| Text section |
** start **
# Nvidia 1070GTX flash bios for more hashrate, possible??



## Larsianer (May 13, 2019)

I have some 1070GTX, and i have read that its possible to get some more hashrate if i can flash the bios, is this a fact?
its not the end of the world if i brick the 1070, i have many of them, but i really would like to know if i can flash the bios


----------



## kastriot (May 13, 2019)

Mining is dead, where you have been living last 6 months?


----------



## Larsianer (May 13, 2019)

i have had really good profits the last months with my miner, its just a different way to mine now, back to my question...is it possible to get more hash with flash (if possible?)


----------



## Xazax (Jun 4, 2019)

Pascal GPU (1000 series and now 2000 series) are BIOs locked and cannot be modified by end-users in any way. Nvidia removed this capability.


----------



## dorsetknob (Jun 5, 2019)

Kuratorss said:


> This is a stab in the back.


No this is economic Reality 
want a faster Card then Nvidia want you to buy a faster Card ( and not mod any card)
yes its a Shame but Nvidia (and AMD) want your money


----------



## R-T-B (Jun 5, 2019)

kastriot said:


> Mining is dead, where you have been living last 6 months?



It's actually on the rise again, pending recent rises in price.

I don't want to be an ass but...  told you guys.  Get ready.

To OP:  Pascal bioses are signed, unlike AMD hashrate gains via bios flashing, there are few to be had on non-miner nvidia cards.


----------



## GreiverBlade (Jun 5, 2019)

R-T-B said:


> It's actually on the rise again, pending recent rises in price.
** end **
| Problems to work on |
1. In the forum thread about flashing a GTX 1070 BIOS for more hashrate, which company does Xazax say removed end users' ability to modify Pascal GPU BIOSes?
2. Retype the passage of the 1070 BIOS-flashing thread from "## dorsetknob (Jun" up to and including "mod any card)".
3. Extend the forum thread on flashing a 1070 BIOS for hashrate from the point where it stops.

| Raw data |
** start **
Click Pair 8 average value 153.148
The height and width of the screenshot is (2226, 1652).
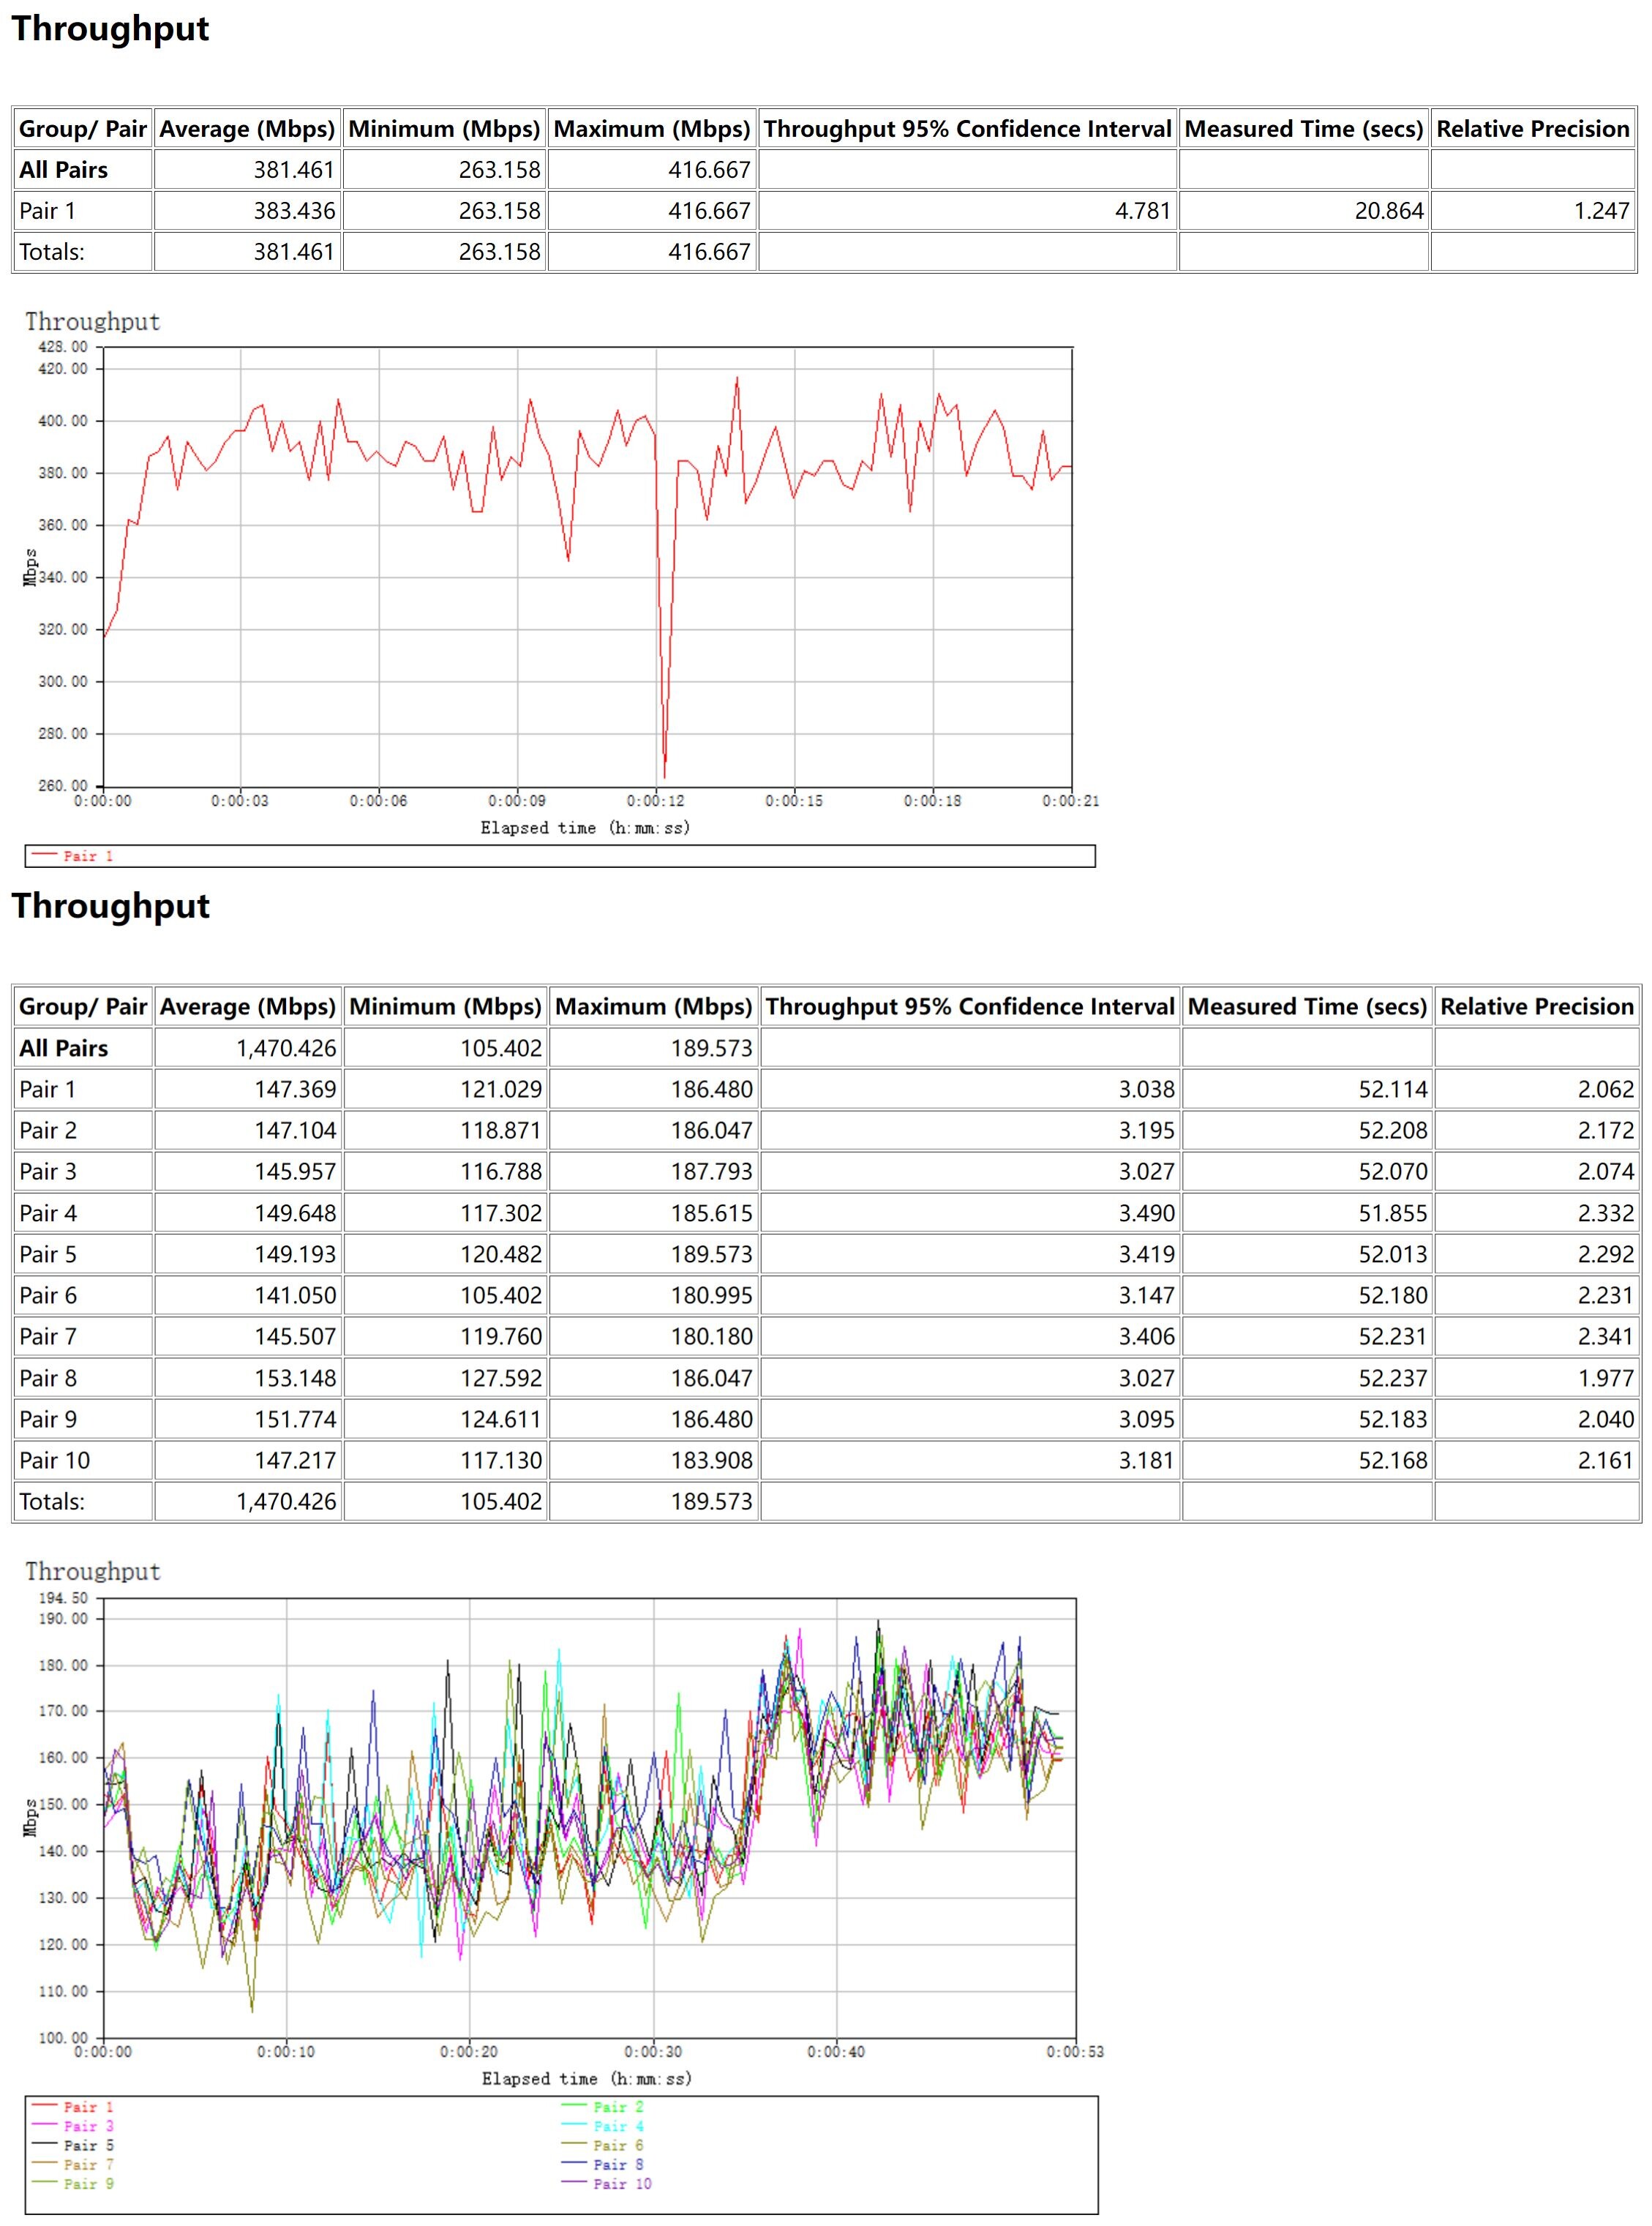[x=295, y=1378]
** end **
| Answers below |
1. Nvidia

2.
## dorsetknob (Jun 5, 2019)

Kuratorss said:


> This is a stab in the back.


No this is economic Reality 
want a faster Card then Nvidia want you to buy a faster Card ( and not mod any card)

3.
awwww ... more out of stock and outrageous pricing for the next gen (and current gen) GPU's ? 

drat, we didn't need that ... can't someone come up with a nice idea, dedicated card chip whatever, to keep miner away from standard GPU's? (not that dedicated mining solution don't exist ... ofc ... but nope ... it's always GPU market that take the hits ... )

oh well, hopefully it will die faster than the previous Crypto bubble 



R-T-B said:


> I don't want to be an ass but...  told you guys.  Get ready.


well no, you are not an ass  



R-T-B said:


> To OP:  Pascal bioses are signed, unlike AMD hashrate gains via bios flashing, there are few to be had on non-miner nvidia cards.


i was about to reply that to the OP ... but he seems away  with only 2 post which are the 2 in this thread ...


----------



## R-T-B (Jun 5, 2019)

GreiverBlade said:


> oh well, hopefully it will die faster than the previous Crypto bubble



Personally I hope it dies before we get to stock depletion like last two times.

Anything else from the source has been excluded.